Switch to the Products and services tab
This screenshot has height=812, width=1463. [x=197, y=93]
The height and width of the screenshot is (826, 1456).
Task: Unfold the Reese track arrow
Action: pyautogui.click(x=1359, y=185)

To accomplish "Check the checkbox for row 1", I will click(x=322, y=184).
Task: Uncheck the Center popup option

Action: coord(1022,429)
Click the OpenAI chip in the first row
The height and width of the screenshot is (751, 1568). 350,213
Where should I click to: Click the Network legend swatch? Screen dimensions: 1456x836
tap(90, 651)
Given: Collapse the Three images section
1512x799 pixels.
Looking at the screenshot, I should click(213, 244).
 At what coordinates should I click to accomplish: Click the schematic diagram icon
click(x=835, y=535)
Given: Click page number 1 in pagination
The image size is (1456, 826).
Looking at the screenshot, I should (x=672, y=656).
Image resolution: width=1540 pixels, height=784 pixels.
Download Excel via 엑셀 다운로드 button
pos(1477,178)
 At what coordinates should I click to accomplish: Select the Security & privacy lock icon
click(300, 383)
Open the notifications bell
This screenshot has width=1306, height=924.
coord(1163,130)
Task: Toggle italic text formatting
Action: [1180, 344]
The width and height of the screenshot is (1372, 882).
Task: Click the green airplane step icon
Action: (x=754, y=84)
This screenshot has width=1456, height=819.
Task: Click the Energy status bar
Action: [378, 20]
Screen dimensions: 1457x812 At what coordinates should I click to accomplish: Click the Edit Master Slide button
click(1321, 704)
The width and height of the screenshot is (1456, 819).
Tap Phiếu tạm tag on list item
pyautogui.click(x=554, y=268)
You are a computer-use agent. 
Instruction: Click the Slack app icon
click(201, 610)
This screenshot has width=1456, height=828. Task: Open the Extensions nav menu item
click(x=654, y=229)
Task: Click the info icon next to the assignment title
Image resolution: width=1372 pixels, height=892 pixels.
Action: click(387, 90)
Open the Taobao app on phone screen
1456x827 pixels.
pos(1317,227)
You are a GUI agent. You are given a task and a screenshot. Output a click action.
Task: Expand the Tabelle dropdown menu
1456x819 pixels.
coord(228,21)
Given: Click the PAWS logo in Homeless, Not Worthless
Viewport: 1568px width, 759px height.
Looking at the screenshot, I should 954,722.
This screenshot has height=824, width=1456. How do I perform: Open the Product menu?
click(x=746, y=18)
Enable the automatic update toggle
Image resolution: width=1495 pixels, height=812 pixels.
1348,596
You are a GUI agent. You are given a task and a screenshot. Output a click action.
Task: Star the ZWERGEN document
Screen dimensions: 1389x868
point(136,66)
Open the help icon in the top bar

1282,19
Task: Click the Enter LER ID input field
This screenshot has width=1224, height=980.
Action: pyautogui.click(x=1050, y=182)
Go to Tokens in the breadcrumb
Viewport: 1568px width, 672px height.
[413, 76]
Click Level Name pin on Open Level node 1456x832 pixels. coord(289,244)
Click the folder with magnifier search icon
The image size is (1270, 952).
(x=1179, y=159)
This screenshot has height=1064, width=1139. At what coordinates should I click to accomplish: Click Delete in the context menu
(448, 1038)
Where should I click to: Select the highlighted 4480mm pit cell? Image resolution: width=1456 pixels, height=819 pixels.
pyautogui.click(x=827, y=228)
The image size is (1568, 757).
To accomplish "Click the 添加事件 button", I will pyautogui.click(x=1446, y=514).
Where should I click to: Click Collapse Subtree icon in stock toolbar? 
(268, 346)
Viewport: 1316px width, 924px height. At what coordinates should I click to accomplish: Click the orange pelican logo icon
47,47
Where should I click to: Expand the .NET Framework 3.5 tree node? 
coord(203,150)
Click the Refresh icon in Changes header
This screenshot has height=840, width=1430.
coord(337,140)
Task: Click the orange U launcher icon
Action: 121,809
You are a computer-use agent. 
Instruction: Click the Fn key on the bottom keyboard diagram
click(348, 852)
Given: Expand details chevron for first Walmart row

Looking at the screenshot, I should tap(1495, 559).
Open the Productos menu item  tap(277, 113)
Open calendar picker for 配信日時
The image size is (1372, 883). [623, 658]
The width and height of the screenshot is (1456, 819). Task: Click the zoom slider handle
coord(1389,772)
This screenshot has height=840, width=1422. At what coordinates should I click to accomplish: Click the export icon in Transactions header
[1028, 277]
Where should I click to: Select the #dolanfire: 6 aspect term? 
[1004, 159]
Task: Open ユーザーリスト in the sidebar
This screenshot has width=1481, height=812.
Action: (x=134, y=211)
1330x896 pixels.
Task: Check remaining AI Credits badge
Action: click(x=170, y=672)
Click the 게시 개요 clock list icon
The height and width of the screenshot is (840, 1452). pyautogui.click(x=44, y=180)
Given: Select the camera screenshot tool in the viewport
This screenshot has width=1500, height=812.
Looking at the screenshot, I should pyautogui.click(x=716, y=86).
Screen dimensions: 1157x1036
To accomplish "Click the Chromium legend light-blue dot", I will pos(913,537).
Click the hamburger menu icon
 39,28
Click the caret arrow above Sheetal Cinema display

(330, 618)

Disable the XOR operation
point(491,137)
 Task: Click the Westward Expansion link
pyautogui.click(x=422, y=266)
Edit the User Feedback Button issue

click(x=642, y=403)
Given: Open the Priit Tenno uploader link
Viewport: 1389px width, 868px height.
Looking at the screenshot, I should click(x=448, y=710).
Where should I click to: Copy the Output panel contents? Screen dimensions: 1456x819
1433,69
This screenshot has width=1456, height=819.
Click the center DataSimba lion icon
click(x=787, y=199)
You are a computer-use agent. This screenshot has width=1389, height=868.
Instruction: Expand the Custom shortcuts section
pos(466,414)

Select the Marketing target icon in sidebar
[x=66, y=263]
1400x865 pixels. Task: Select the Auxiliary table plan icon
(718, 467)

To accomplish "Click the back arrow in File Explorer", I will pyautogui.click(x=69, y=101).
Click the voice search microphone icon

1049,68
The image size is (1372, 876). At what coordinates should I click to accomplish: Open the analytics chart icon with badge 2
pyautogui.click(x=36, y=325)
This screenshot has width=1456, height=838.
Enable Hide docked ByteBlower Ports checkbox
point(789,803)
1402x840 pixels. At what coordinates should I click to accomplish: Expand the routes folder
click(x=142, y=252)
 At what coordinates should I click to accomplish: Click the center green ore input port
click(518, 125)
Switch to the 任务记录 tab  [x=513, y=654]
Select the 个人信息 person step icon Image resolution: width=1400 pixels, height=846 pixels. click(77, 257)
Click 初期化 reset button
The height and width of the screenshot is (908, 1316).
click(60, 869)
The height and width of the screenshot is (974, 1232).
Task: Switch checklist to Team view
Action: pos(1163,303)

**Goal of the exercise**
The full set of records should be duplicated exactly.

**Solution for this exercise**
Switch to the Products and services tab
This screenshot has height=812, width=1463. [x=197, y=93]
The height and width of the screenshot is (826, 1456).
Task: Unfold the Reese track arrow
Action: pyautogui.click(x=1359, y=185)

To accomplish "Check the checkbox for row 1", I will click(x=322, y=184).
Task: Uncheck the Center popup option

Action: coord(1022,429)
Click the OpenAI chip in the first row
The height and width of the screenshot is (751, 1568). 350,213
Where should I click to: Click the Network legend swatch? Screen dimensions: 1456x836
tap(90, 651)
Given: Collapse the Three images section
1512x799 pixels.
Looking at the screenshot, I should click(213, 244).
 At what coordinates should I click to accomplish: Click the schematic diagram icon
click(x=835, y=535)
Given: Click page number 1 in pagination
The image size is (1456, 826).
Looking at the screenshot, I should (x=672, y=656).
Image resolution: width=1540 pixels, height=784 pixels.
Download Excel via 엑셀 다운로드 button
pos(1477,178)
 At what coordinates should I click to accomplish: Select the Security & privacy lock icon
click(300, 383)
Open the notifications bell
This screenshot has width=1306, height=924.
coord(1163,130)
Task: Toggle italic text formatting
Action: [1180, 344]
The width and height of the screenshot is (1372, 882).
Task: Click the green airplane step icon
Action: (x=754, y=84)
This screenshot has width=1456, height=819.
Task: Click the Energy status bar
Action: [378, 20]
Screen dimensions: 1457x812 At what coordinates should I click to accomplish: Click the Edit Master Slide button
click(1321, 704)
The width and height of the screenshot is (1456, 819).
Tap Phiếu tạm tag on list item
pyautogui.click(x=554, y=268)
You are a computer-use agent. 
Instruction: Click the Slack app icon
click(201, 610)
This screenshot has width=1456, height=828. Task: Open the Extensions nav menu item
click(x=654, y=229)
Task: Click the info icon next to the assignment title
Image resolution: width=1372 pixels, height=892 pixels.
Action: click(387, 90)
Open the Taobao app on phone screen
1456x827 pixels.
pos(1317,227)
You are a GUI agent. You are given a task and a screenshot. Output a click action.
Task: Expand the Tabelle dropdown menu
1456x819 pixels.
coord(228,21)
Given: Click the PAWS logo in Homeless, Not Worthless
Viewport: 1568px width, 759px height.
Looking at the screenshot, I should 954,722.
This screenshot has height=824, width=1456. How do I perform: Open the Product menu?
click(x=746, y=18)
Enable the automatic update toggle
Image resolution: width=1495 pixels, height=812 pixels.
1348,596
You are a GUI agent. You are given a task and a screenshot. Output a click action.
Task: Star the ZWERGEN document
Screen dimensions: 1389x868
point(136,66)
Open the help icon in the top bar

1282,19
Task: Click the Enter LER ID input field
This screenshot has width=1224, height=980.
Action: pyautogui.click(x=1050, y=182)
Go to Tokens in the breadcrumb
Viewport: 1568px width, 672px height.
[413, 76]
Click Level Name pin on Open Level node 1456x832 pixels. coord(289,244)
Click the folder with magnifier search icon
The image size is (1270, 952).
(x=1179, y=159)
This screenshot has height=1064, width=1139. At what coordinates should I click to accomplish: Click Delete in the context menu
(448, 1038)
Where should I click to: Select the highlighted 4480mm pit cell? Image resolution: width=1456 pixels, height=819 pixels.
pyautogui.click(x=827, y=228)
The image size is (1568, 757).
To accomplish "Click the 添加事件 button", I will pyautogui.click(x=1446, y=514).
Where should I click to: Click Collapse Subtree icon in stock toolbar? 
(268, 346)
Viewport: 1316px width, 924px height. At what coordinates should I click to accomplish: Click the orange pelican logo icon
47,47
Where should I click to: Expand the .NET Framework 3.5 tree node? 
coord(203,150)
Click the Refresh icon in Changes header
This screenshot has height=840, width=1430.
coord(337,140)
Task: Click the orange U launcher icon
Action: 121,809
You are a computer-use agent. 
Instruction: Click the Fn key on the bottom keyboard diagram
click(348, 852)
Given: Expand details chevron for first Walmart row

Looking at the screenshot, I should tap(1495, 559).
Open the Productos menu item  tap(277, 113)
Open calendar picker for 配信日時
The image size is (1372, 883). [623, 658]
The width and height of the screenshot is (1456, 819). Task: Click the zoom slider handle
coord(1389,772)
This screenshot has height=840, width=1422. At what coordinates should I click to accomplish: Click the export icon in Transactions header
[1028, 277]
Where should I click to: Select the #dolanfire: 6 aspect term? 
[1004, 159]
Task: Open ユーザーリスト in the sidebar
This screenshot has width=1481, height=812.
Action: (x=134, y=211)
1330x896 pixels.
Task: Check remaining AI Credits badge
Action: click(x=170, y=672)
Click the 게시 개요 clock list icon
The height and width of the screenshot is (840, 1452). pyautogui.click(x=44, y=180)
Given: Select the camera screenshot tool in the viewport
This screenshot has width=1500, height=812.
Looking at the screenshot, I should pyautogui.click(x=716, y=86).
Screen dimensions: 1157x1036
To accomplish "Click the Chromium legend light-blue dot", I will pos(913,537).
Click the hamburger menu icon
 39,28
Click the caret arrow above Sheetal Cinema display

(330, 618)

Disable the XOR operation
point(491,137)
 Task: Click the Westward Expansion link
pyautogui.click(x=422, y=266)
Edit the User Feedback Button issue

click(x=642, y=403)
Given: Open the Priit Tenno uploader link
Viewport: 1389px width, 868px height.
Looking at the screenshot, I should click(x=448, y=710).
Where should I click to: Copy the Output panel contents? Screen dimensions: 1456x819
1433,69
This screenshot has width=1456, height=819.
Click the center DataSimba lion icon
click(x=787, y=199)
You are a computer-use agent. This screenshot has width=1389, height=868.
Instruction: Expand the Custom shortcuts section
pos(466,414)

Select the Marketing target icon in sidebar
[x=66, y=263]
1400x865 pixels. Task: Select the Auxiliary table plan icon
(718, 467)

To accomplish "Click the back arrow in File Explorer", I will pyautogui.click(x=69, y=101).
Click the voice search microphone icon

1049,68
The image size is (1372, 876). At what coordinates should I click to accomplish: Open the analytics chart icon with badge 2
pyautogui.click(x=36, y=325)
This screenshot has width=1456, height=838.
Enable Hide docked ByteBlower Ports checkbox
point(789,803)
1402x840 pixels. At what coordinates should I click to accomplish: Expand the routes folder
click(x=142, y=252)
 At what coordinates should I click to accomplish: Click the center green ore input port
click(518, 125)
Switch to the 任务记录 tab  [x=513, y=654]
Select the 个人信息 person step icon Image resolution: width=1400 pixels, height=846 pixels. click(77, 257)
Click 初期化 reset button
The height and width of the screenshot is (908, 1316).
click(60, 869)
The height and width of the screenshot is (974, 1232).
Task: Switch checklist to Team view
Action: pos(1163,303)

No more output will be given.